Je ne suis pas candidat à ce poste. Vous n'êtes pas candidat ? C'est clair depuis 15 jours, je l'ai dit à la presse et à vos confrères de BFM, il y a 15 jours, je suis président de groupe. C'est d'ailleurs totalement incompatible et le sujet n'est pas là. Quand je vois les négociations pour ces places, ça dégoûte quelque part de la politique telle qu'elle est pratique.
Je voudrais qu'on parle de Nice ensemble. Juste encore un dernier mot sur l'Assemblée. Vous avez vu le comportement d'un certain nombre d'élus de gauche, d'insoumis. Je pense à M. De Logu qui a essayé de... Ce comportement, il est honteux. Jordan Bardella a parlé de culture racaille. Il va un peu loin quand même, non ?
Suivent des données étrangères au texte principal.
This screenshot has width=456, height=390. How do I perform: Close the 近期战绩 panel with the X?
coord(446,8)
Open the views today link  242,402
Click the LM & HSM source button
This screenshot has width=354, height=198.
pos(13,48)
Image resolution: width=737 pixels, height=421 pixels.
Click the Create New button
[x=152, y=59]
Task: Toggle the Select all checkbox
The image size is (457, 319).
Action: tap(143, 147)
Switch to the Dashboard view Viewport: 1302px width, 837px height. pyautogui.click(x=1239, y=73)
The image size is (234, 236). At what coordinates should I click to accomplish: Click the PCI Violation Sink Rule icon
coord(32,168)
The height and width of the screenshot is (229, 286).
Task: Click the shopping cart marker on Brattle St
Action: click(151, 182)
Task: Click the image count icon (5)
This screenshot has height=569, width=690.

Pour M. De Logu, c'est très clairement adapté. Il a même physiquement mis en cause le Benjamin de l'Assemblée nationale. Culture racaille. Le député trémé. C'est le mot pour reconnaître. Oui, bien sûr, il a raison. Notre député Anane Mansouri qui est la benjamine de l'Assemblée nationale, elle aussi a été agressée qu'on refuse de serrer... Donc à l'Assemblée, en ce moment, il y a des députés racailles. Qu'on refuse de serrer... Il y a des députés dangereux aussi qui sont fichés S dans les insoumis, mais écoutez, ces députés, ils ont été élus par qui ? On vient nous dire qu'ils sont dangereux aujourd'hui. Ils ont été élus par qui ? Avec le soutien de qui ?
Dans ce pseudo et ridicule, barrage, le danger, on voit bien où il est. Est-ce que les députés du Rassemblement national, est-ce que nos députés, présentent une menace ou un danger ? C'est ridicule.
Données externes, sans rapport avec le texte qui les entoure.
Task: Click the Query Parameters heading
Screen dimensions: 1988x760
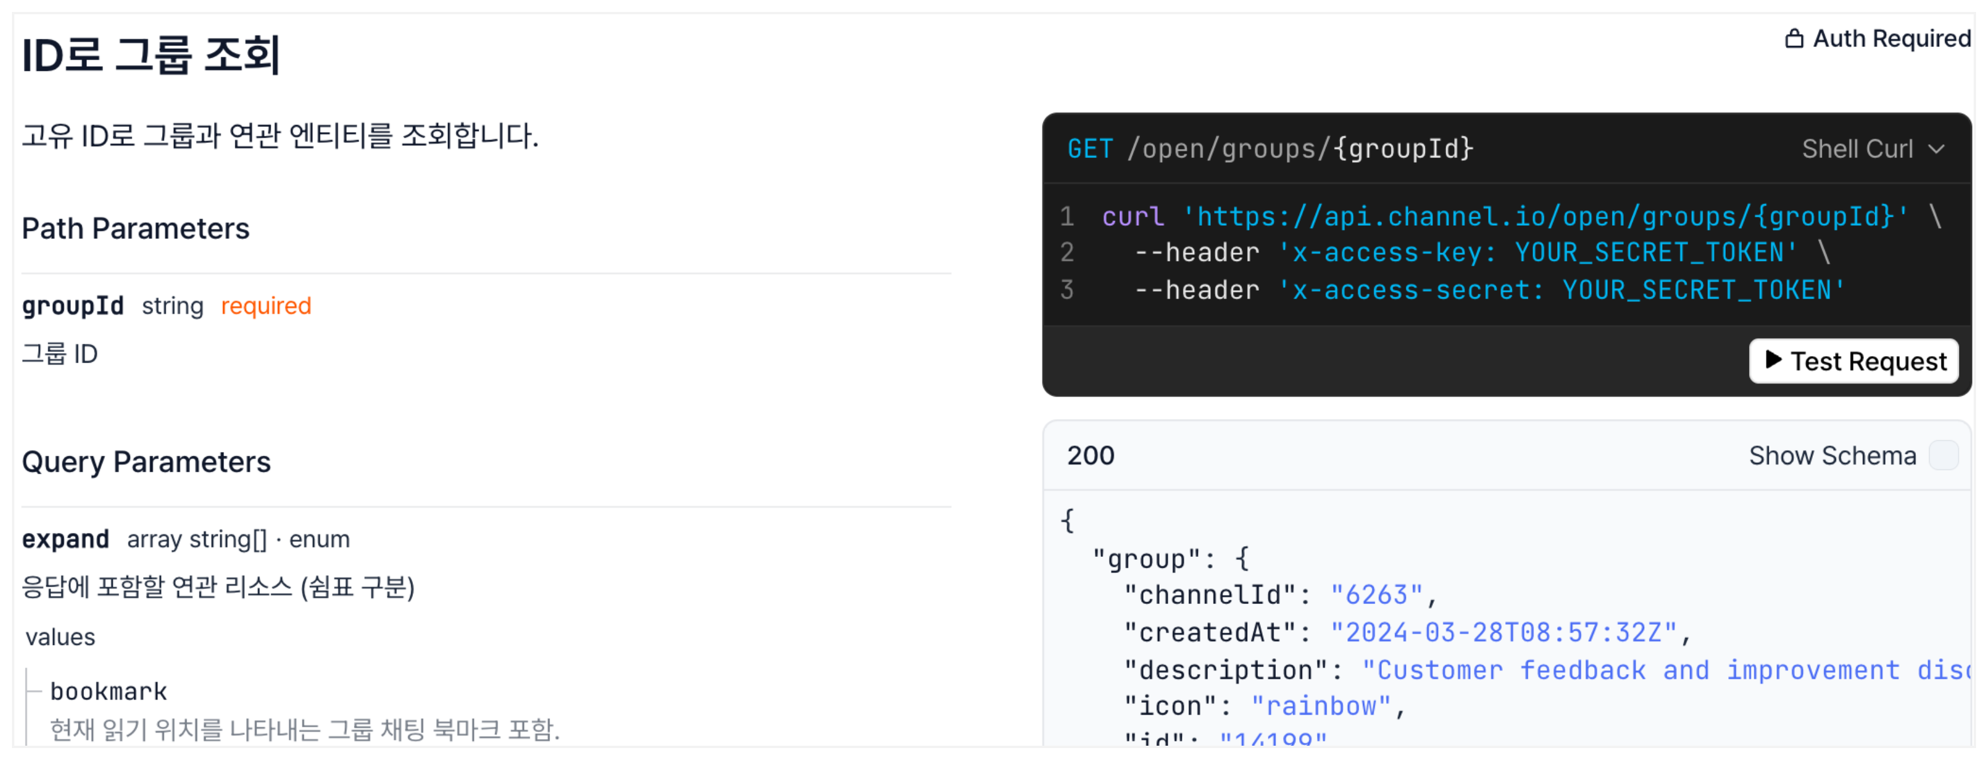Action: (146, 461)
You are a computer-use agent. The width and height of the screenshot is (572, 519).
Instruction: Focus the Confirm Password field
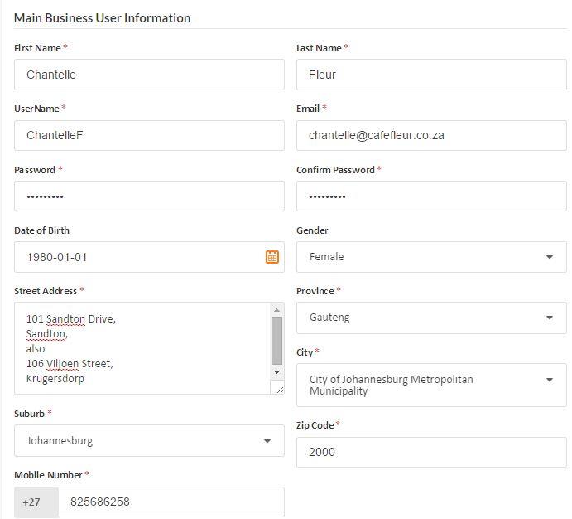[x=431, y=196]
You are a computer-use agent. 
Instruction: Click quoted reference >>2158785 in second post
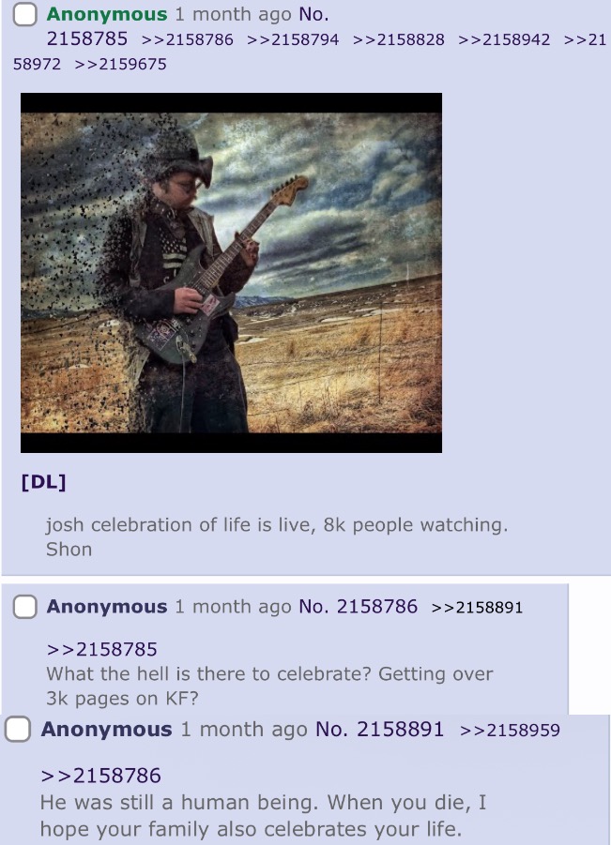click(102, 649)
J'ai dit qu'on parlerait de Nice, l'incendie qui a fait sept morts, dont trois enfants dans le quartier des Moulins. Gérald Darmanin et Gabriel Attal se sont rendus sur place. C'est leur rôle. Qu'est-ce que vous avez envie de dire ce matin après ce qui s'est passé
à Nice ? Un immense sentiment d'émotion. Sept victimes, trois enfants, un adolescent de 17 ans, une famille décimée. Je veux penser à ces victimes, je veux penser aux voisins de cet immeuble, à tous ces habitants de cette cité des Moulins qui depuis des années est traumatisée, vit dans la terreur, vit dans la peur. Je veux leur dire mon soutien. Je veux dire aussi ma colère. Ma colère face à cette impuissance de l'État, de la ville. Qu'est-ce qui ne marche pas ?
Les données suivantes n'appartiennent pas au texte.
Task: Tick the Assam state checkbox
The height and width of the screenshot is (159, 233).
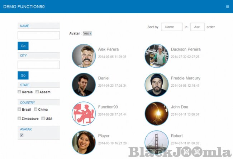Action: tap(37, 92)
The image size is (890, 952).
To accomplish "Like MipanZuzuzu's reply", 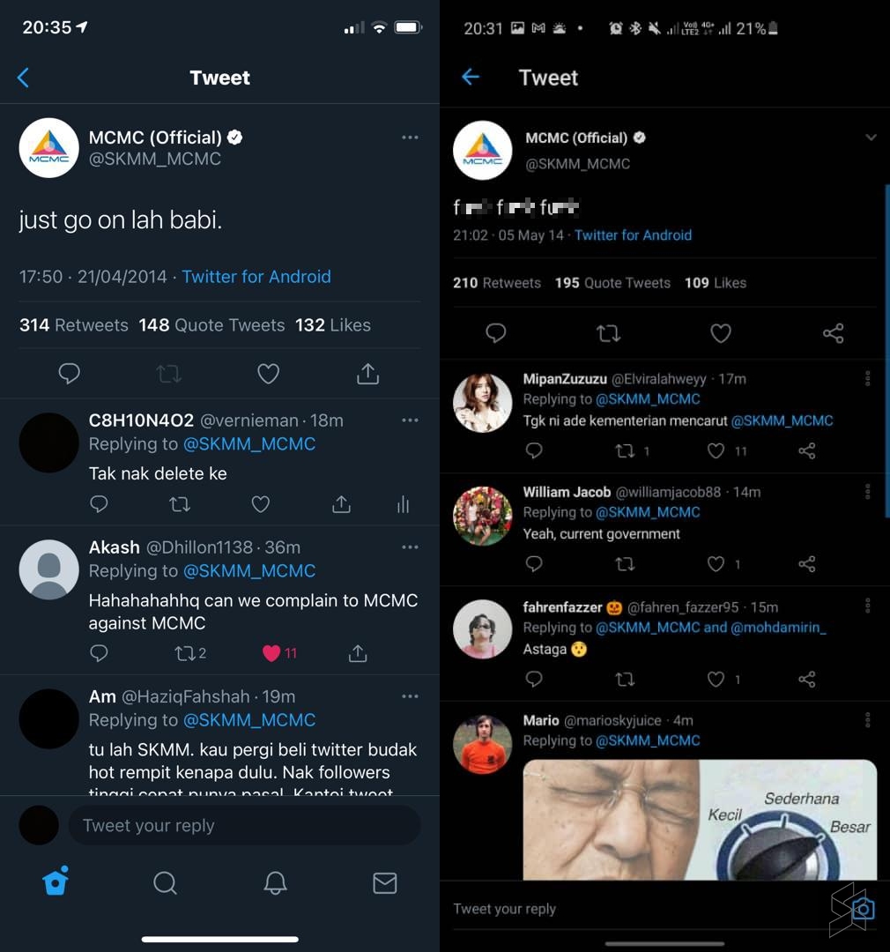I will pyautogui.click(x=716, y=450).
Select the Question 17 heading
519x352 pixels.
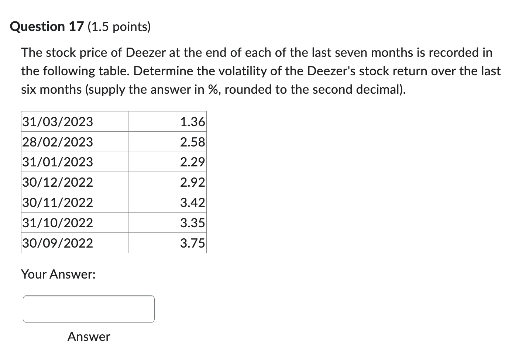pos(47,26)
La situation dans ce quartier, parce que très vraisemblablement, l'enquête le dira, mais le procureur a donné des éléments importants, cet incendie est criminel et il se déroule sous fond de règlement de compte entre trafiquants de drogue. C'est la drogue qui gangrène tout. Alors, colère, pourquoi ? Parce qu'on a vu une énième fois M. Attal, M. Darmanin arriver avec leur avion, rester une demi-heure. On avait vu avant eux M. Castex, on avait vu avant eux Mme Borne, c'est les visites permanentes, un petit tour et puis il s'en va et il ne se passe plus rien. Hier, M. Attal est allé chercher sur son lieu de vacances avec l'avion de la République M. Estrosi puis après ils sont repartis.
C'est ça la réalité. Les habitants de ce quartier ne supportent plus. Il faut une réponse pénale très ferme. Il faut taper les consommateurs. Il faut une présence policière plus ferme. Il faut de la police judiciaire à Nice en permanence. C'est tout cela que les habitants et que les élus réclament.
Merci Eric Ciotti. Merci. Bonne journée à vous.